El Puerto de Santos, uno de los más importantes de Brasil y de toda Sudamérica, está actualmente enfrentando importantes problemas de capacidad que están desplazando a los contenedores hacia otros puertos del país.

Hace unas semanas, Danilo Veras, vicepresidente de Políticas Públicas y Regulación en Maersk, afirmó en una audiencia pública que el puerto de Santos había entrado en un estado de “colapso” debido a problemas de capacidad. Esta afirmación provocó el rechazo inmediato de la Autoridad del Puerto de Santos (APS), que sostiene que el puerto ha batido constantemente récords de rendimiento. Sin embargo, los datos de otros puertos del país indican una posible migración de carga de contenedores lejos de la región con el PBI y la concentración industrial más altos de Brasil.

De hecho, en la misma semana de la audiencia pública, la Autoridad del Puerto de Río de Janeiro informó que, por primera vez, recibió simultáneamente cuatro grandes barcos portacontenedores.
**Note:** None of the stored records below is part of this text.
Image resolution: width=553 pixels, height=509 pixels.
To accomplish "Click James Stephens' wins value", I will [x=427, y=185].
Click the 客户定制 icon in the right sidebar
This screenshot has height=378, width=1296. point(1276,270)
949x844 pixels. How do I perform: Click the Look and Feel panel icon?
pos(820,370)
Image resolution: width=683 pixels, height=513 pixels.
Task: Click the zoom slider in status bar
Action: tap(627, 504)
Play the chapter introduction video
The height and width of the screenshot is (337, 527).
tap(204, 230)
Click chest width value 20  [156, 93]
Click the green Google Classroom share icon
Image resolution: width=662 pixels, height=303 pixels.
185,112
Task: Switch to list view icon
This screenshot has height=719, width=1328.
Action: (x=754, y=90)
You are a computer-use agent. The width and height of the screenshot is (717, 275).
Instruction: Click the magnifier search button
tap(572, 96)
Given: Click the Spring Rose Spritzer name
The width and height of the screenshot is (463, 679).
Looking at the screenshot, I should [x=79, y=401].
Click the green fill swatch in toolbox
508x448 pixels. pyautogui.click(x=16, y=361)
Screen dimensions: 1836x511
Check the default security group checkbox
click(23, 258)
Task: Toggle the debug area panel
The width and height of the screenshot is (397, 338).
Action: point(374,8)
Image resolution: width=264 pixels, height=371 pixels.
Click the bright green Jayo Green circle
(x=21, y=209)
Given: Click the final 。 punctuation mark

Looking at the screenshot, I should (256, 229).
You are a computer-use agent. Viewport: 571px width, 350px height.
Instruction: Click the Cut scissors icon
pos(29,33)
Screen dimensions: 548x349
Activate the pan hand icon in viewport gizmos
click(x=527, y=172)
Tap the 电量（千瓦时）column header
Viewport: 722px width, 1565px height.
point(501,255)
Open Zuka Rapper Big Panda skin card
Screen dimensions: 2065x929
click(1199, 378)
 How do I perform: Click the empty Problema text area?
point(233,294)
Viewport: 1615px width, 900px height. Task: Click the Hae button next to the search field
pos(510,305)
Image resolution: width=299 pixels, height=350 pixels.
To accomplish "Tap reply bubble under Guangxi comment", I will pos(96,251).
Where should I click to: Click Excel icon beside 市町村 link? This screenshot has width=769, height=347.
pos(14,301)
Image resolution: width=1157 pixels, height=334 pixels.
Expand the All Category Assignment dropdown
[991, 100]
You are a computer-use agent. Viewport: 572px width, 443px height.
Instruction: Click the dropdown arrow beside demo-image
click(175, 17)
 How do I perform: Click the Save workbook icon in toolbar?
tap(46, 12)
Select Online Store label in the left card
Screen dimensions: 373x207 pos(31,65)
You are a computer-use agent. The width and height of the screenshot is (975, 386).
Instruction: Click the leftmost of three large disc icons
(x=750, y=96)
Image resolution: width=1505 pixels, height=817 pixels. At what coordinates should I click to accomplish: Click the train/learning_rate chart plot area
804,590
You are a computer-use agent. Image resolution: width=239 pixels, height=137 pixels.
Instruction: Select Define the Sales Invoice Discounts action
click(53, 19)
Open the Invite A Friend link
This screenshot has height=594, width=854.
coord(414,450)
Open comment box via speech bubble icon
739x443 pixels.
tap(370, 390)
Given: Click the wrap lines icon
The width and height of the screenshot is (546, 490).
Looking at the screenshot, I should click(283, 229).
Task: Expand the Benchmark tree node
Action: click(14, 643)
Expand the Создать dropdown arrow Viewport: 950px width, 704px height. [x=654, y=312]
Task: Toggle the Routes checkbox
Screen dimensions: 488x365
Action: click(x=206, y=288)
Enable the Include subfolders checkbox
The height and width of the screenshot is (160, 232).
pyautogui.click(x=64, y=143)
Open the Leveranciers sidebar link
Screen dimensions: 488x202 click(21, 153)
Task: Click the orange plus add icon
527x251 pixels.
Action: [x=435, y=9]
Además, la Agencia Nacional de Transporte por Agua (Antaq) aprobó una operación de emergencia en Portocel, un terminal de carga general en Espírito Santo, para recibir contenedores durante 90 días, y también instruyó a la empresa para pedir un cambio permanente para acomodar el nuevo perfil de carga.

Falta de espacio

Puerto de Itajaí, tras la partida de APM Terminals

La falta de espacio para las operaciones de carga en el principal puerto de San Pablo generó numerosas quejas de diversos sectores, como el de los exportadores de café, que atribuyen el problema a problemas estructurales, citando retrasos en las inversiones planeadas para expandir la capacidad, lo que ha incrementado los costos logísticos a nivel nacional.

El problema de capacidad del puerto de Santos comenzó con el fin de las operaciones de contenedores en el Puerto de Itajaí, Santa Catarina, en diciembre de 2022, cuando finalizó la concesión de APM Terminals.

A pesar de los conflictos actuales, las autoridades y algunos operadores del puerto sostienen que el problema es cíclico, causado por una combinación de factores que producen cuellos de botella en el puerto y otros terminales de la región, pero confían en que las inversiones planeadas para los próximos años resolverán estos problemas.

Optimismo

El plan de expansión más desarrollado, STS10, fue abandonado por la administración actual.

Sin embargo, la Autoridad Portuaria de Santos asegura que las expansiones planeadas en las terminales de contenedores actuales serían suficientes para satisfacer la demanda estimada para 2026, pudiendo llegar a una capacidad de 7,5 millones de TEUs para 2030, alineando la capacidad del puerto con la demanda proyectada hasta al menos 2035.

Este complejo panorama pone de manifiesto la urgente necesidad de expandir la capacidad del Puerto de Santos, frente al crecimiento del comercio exterior y la dinámica cambiante de los patrones logísticos a nivel global.